Digitalis toxicity, excess beta blocker, excess calcium channel blocker (e.g., verapamil or diltiazem), amiodarone, lithium carbonate, hyperkalemia, hypothyroidism

Chapter 21

1.

b.

Symptomatic bradyarrhythmia

2.

b.

Failure to pace. In this example of intermittent failure to pace, the fourth pacemaker spike is not followed by a QRS complex. The two most common causes of failure to pace (with a pacemaker spike that does not capture) are dislodgment of the electrode wire and fibrosis around the pacing wire tip. In some cases of pacemaker failure, no pacing spikes are seen (see Fig. 21-9 ).

3.

Atrial pacing.
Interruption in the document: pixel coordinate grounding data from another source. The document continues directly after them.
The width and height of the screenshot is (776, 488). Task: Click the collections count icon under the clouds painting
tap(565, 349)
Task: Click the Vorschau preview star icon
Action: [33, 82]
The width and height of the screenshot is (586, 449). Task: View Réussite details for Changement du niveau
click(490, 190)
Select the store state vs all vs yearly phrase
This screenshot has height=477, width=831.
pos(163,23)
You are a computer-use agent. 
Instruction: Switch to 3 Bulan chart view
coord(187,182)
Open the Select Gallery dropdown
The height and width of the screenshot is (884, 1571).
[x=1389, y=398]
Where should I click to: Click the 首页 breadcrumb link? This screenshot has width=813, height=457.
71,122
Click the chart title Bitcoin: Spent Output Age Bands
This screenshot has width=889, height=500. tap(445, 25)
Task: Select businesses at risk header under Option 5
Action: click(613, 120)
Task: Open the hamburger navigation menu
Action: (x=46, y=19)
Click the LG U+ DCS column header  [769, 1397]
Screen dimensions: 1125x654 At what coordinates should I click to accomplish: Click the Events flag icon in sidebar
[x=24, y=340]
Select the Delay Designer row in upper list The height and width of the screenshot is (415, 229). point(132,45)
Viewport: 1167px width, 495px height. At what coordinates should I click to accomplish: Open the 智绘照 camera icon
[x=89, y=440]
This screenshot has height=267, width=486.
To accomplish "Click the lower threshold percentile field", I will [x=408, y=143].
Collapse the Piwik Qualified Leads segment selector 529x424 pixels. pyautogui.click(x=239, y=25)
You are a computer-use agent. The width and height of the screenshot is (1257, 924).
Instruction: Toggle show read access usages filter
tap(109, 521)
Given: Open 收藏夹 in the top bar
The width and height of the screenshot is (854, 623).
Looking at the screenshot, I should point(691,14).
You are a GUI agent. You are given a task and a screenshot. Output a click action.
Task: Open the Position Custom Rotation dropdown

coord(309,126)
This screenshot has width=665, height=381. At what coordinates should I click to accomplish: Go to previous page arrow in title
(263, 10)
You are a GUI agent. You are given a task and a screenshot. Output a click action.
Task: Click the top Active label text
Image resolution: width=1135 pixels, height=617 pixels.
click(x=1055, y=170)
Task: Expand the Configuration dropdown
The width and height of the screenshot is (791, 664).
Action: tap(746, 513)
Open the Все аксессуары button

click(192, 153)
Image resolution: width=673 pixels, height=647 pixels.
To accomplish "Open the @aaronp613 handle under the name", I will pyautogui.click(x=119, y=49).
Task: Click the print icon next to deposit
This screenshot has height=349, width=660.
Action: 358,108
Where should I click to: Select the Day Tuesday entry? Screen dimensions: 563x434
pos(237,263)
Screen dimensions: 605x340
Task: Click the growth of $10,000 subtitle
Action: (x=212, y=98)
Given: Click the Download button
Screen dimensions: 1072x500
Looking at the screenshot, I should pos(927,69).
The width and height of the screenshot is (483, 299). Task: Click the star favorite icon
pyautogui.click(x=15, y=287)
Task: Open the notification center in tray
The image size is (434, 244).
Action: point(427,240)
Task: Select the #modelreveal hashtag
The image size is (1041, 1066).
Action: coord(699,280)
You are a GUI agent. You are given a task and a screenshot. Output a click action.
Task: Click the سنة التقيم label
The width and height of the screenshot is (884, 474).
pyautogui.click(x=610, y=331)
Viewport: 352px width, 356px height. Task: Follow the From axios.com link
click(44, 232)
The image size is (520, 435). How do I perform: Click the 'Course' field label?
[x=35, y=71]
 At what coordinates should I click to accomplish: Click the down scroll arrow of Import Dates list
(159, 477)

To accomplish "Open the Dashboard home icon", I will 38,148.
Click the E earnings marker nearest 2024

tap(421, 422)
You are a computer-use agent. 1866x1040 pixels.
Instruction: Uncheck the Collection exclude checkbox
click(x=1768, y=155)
Notice the sharp pacemaker spike before each P wave, which is followed by a normal QRS complex (see Fig. 21-3 ).

4.

b.

5.

False.

Chapter 23

1.

Syncope can be caused by a variety of bradyarrhythmias or tachyarrhythmias, including marked sinus bradycardia, sinus arrest, atrioventricular (AV) junctional escape rhythms, second- or third-degree AV block, atrial fibrillation with an excessively slow ventricular response, sustained ventricular tachycardia, paroxysmal supraventricular tachycardias (PSVTs), and atrial fibrillation or flutter with a rapid ventricular response.

2.

False

3.

False. The sensitivity of a test is a measure of how well the test can detect a given abnormality. False-positive results (abnormal results in normal subjects) lower a test's specificity, not its sensitivity.